Le film a quelques jolis plans de paysage soulignant le contraste entre la relative tranquillité au sein des territoires de la concession de Shànghǎi et le champ de désolation de l'immense bataille des mois précédents (quand même 700 000 Chinois face à 300 000 Japonais à la base).

Je note aussi la prise de liberté du déroulement des évènements : l'attaque massive du troisième jour (à coup de tankettes Te-Ke, du déploiement des soldats du génie pour creuser ou sur le point de faire exploser les murs) qui se retrouve au premier jour dans le film. L'attaque au gaz dans l'entrepôt qui n'a jamais eu lieu (mais les Japonais ont bel et bien utilisé du gaz moutarde durant la bataille de Shànghǎi). De même qu'un seul soldat des 452 (ou 423) hommes de l'entrepôt a décidé de sauter et... De se faire sauter ceinturé de grenades. Dans le film, c'est une file d'une dizaine de braves types qui sautent volontairement pour se débarrasser du génie. Disons que ça fait sens pour la propagande chinoise, même pour l'époque.

D'ailleurs, parlons propagande, propagande du PCC. Ce dernier, en 2019, avait jugé que le film ne dépeignait pas suffisamment les officiers du KMT comme des oppresseurs de classe. Ce qui explique les scènes qui, après coup, donnent une réelle impression de rajout pour satisfaire tonton Mao plus que d'utilité à la narration ou même à ce qu'il veut raconter (l'héroïsme guerrier chinois).

La seconde partie du film est sans doute plus décevante. Elle est plus classique dans la manière de filmer et de mettre en scène l'action.
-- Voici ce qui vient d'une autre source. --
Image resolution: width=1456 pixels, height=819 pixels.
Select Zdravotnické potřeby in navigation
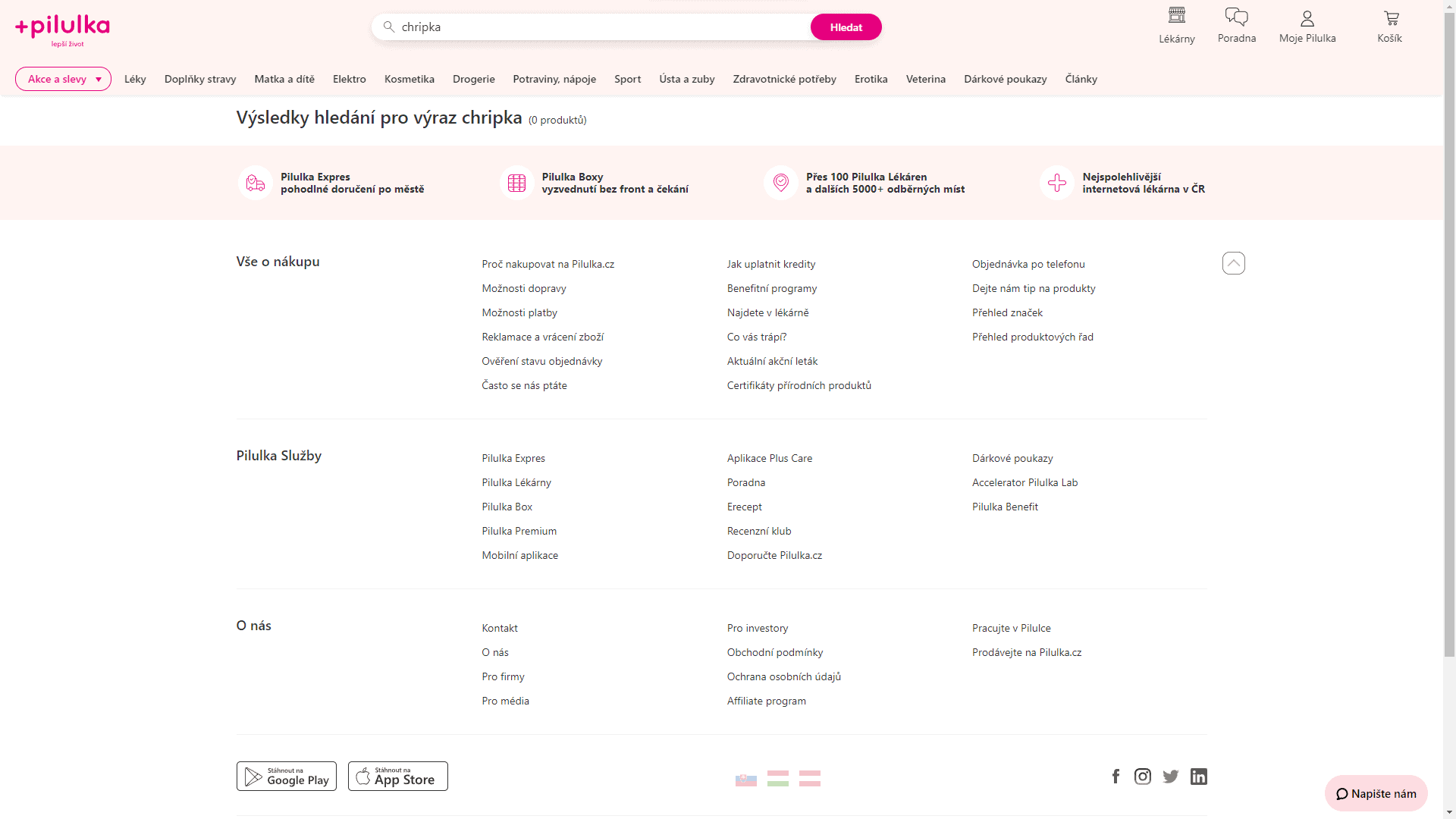coord(784,79)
Après une première heure spectaculaire faite de sang et de larmes, la seconde partie nous plonge dans le vif du sujet : propagande et héroïsme. Une tendance à exagérer, à trop appuyer sur le bouton du PCC. Néanmoins, il réussit à être cohérent dans son propos, notamment dans les passages oniriques où le jeune soldat de treize ans imagine Zhào Zǐlóng (ou Zhào Yún pour nos joueurs de Dynasty Warriors ou Wo Long) seul face à une armée. À travers le dialogue entre le jeune et un des adultes, ce dernier explique que Zhào Zǐlóng est différent de maître Guān (Guān Yǔ). Si celui-ci se bat pour sa loyauté envers Liú Bèi en tant que frère juré, pour les valeurs de bienveillance et l'amour du peuple ; Zhào Zǐlóng, lui, se bat avant tout pour sa famille et son pays. Ainsi, les 452 (ou les 423) hommes ne se sont pas battus pour leur fidélité à Jiǎng Jièshí ou au KMT en tant que "soldats d'élite équipés à l'allemande", mais bien pour la Chine contre l'envahisseur japonais. C'est d'autant plus symbolisé par le cheval blanc (certains me diraient que ce n'est pas un cheval) qui ne craint aucunement la violence des combats, représentant l'espoir et la volonté de la nation chinoise.

Une des affiches du film illustre d'ailleurs Zhào Zǐlóng sur son cheval calqué au-dessus d'une carte de la Chine.

Si beaucoup ont souligné le côté spectaculaire du film, il ne faut pas oublier qu'il a essayé d'être autre chose : un film qui fait écho au nationalisme chinois actuel, à redorer le blason de la Chine en abordant l'une des périodes les plus sombres de son histoire, à aller dans la continuité du récit national (un évènement aussi anecdotique que l'entrepôt de Sìháng est transformé en bataille dantesque), et à vouloir être un peu plus qu'un simple film de propagande.